Mazwi Mkhulisi, Programmes Manager of non-government organisation Vumelana Advisory Fund, supported Mabasa’s argument around the role of expropriation within land reform, and the need to explore different approaches to address the land issues.
He said, “To accomplish the broader land reform objectives, strong partnerships between communities and private investors need to be forged, as partnerships present one of the most plausible solutions to addressing land reform.”
He noted that “ While partners bring capital, access to markets, resources and skills to complement the government resources provided to communities, such partnerships should be facilitated through a closely mediated process to ensure representation of the interests of both parties – the community and investors.”
Speaking about the approaches to be taken in driving land reform, Mkhulisi highlighted that, “We equally need to focus on the inventiveness of South Africans around approaches that have been explored to date, as there are a number of initiatives across the country that are driving positive stories around land reform, and there is a lot from those that policymakers can draw lessons for policy development.”
With the government making efforts to fast track the pace of land reform, and with the recent announcement of an additional 700 000 hectares of underutilised land to be redistributed, Wandile Sihlobo, Chief Economist, Agricultural Business Chamber of South Africa (Agribiz), concurred with the panellists that it is critical to explore diverse approaches to addressing the land issue.
“If managed properly, this process has the potential to make a difference in redistribution efforts. What government is doing with the current 700 000 hectares is a good start. However, perhaps what needs to be further explored is ownership of the land after five years,” said Sihlobo.

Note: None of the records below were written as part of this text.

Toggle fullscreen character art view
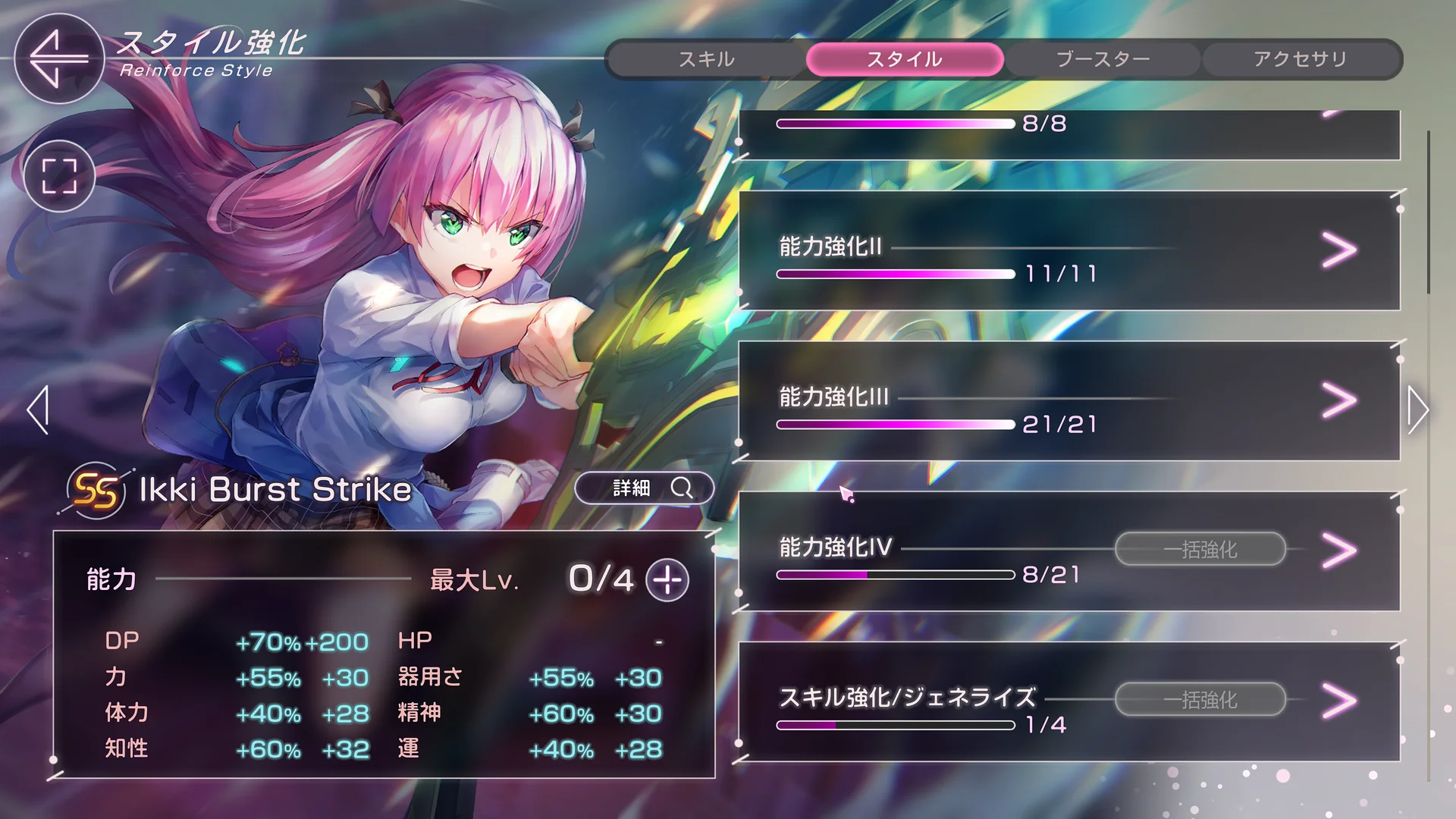This screenshot has height=819, width=1456. point(59,176)
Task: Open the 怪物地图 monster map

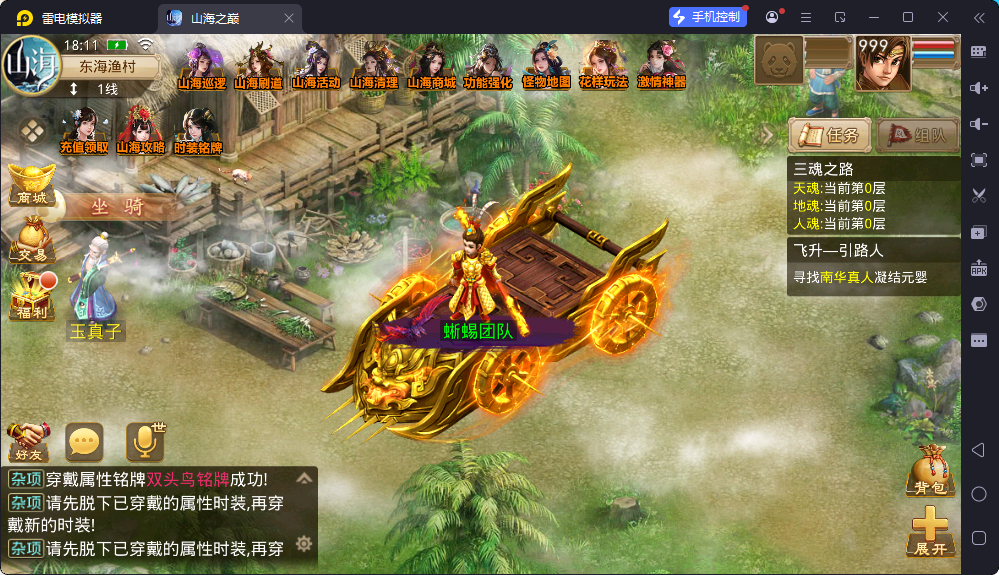Action: click(x=546, y=67)
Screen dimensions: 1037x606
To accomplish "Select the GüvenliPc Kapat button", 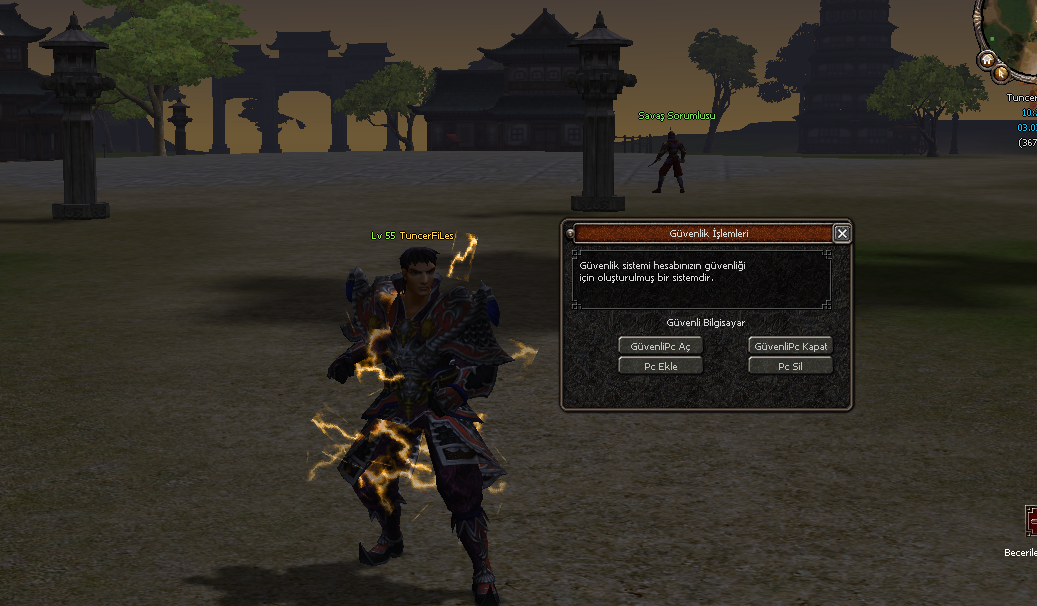I will (790, 346).
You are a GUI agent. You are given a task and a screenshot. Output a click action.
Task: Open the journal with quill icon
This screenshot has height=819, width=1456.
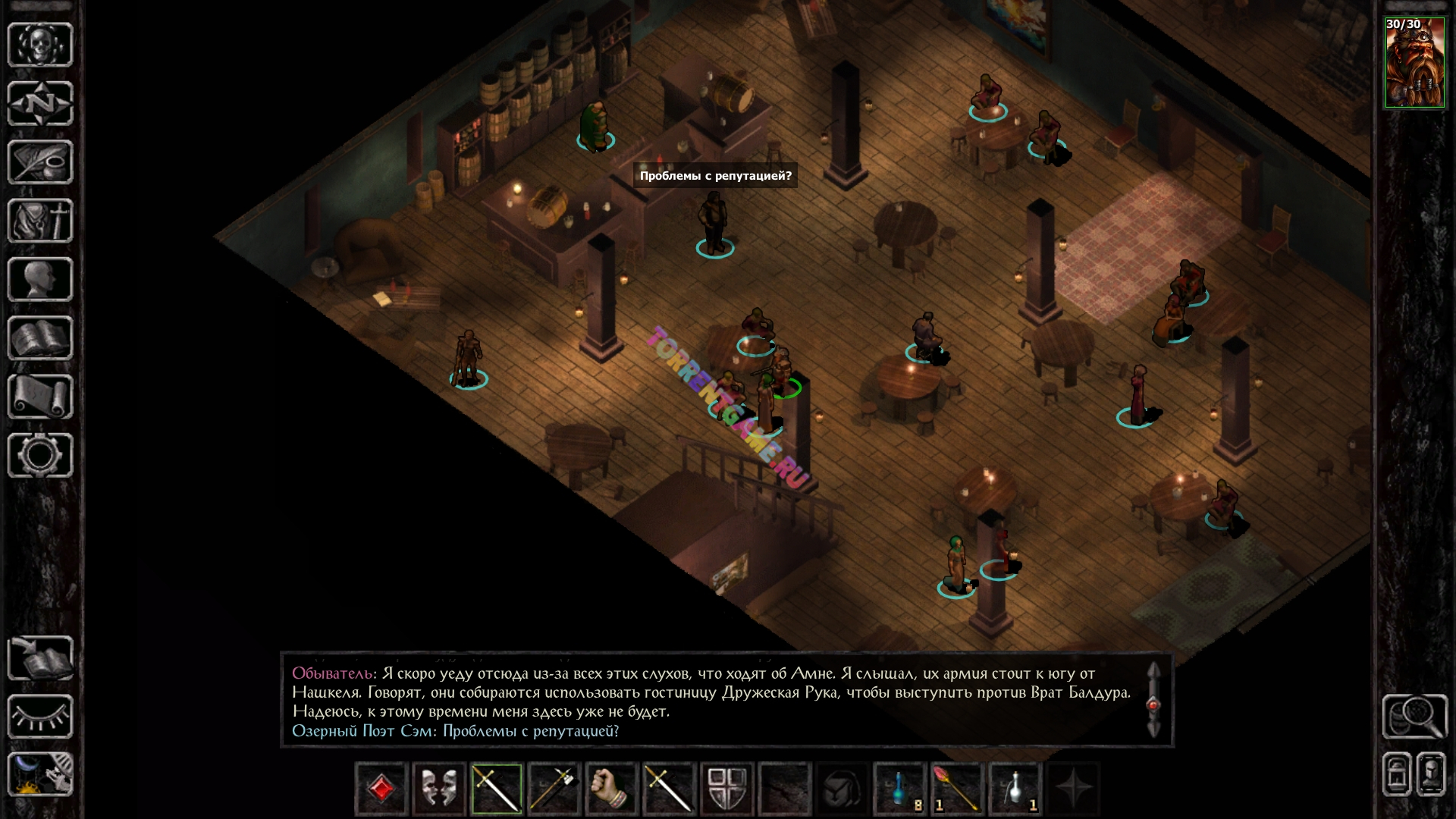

The general consensus among panellists is that diverse approaches must be taken to address the land issue in South Africa. However, they cautioned that it is crucial to engage communities, as they form a crucial part of the process, and closely monitor partnerships to ensure that communities do not become indebted to their so-called partners in the process. They highlighted the need for proper resourcing of land reform, given the current political will around it. They argued that there is a need to elevate the prominence of resourcing, as land reform cannot be driven without the funding and resources needed, even with political will in place.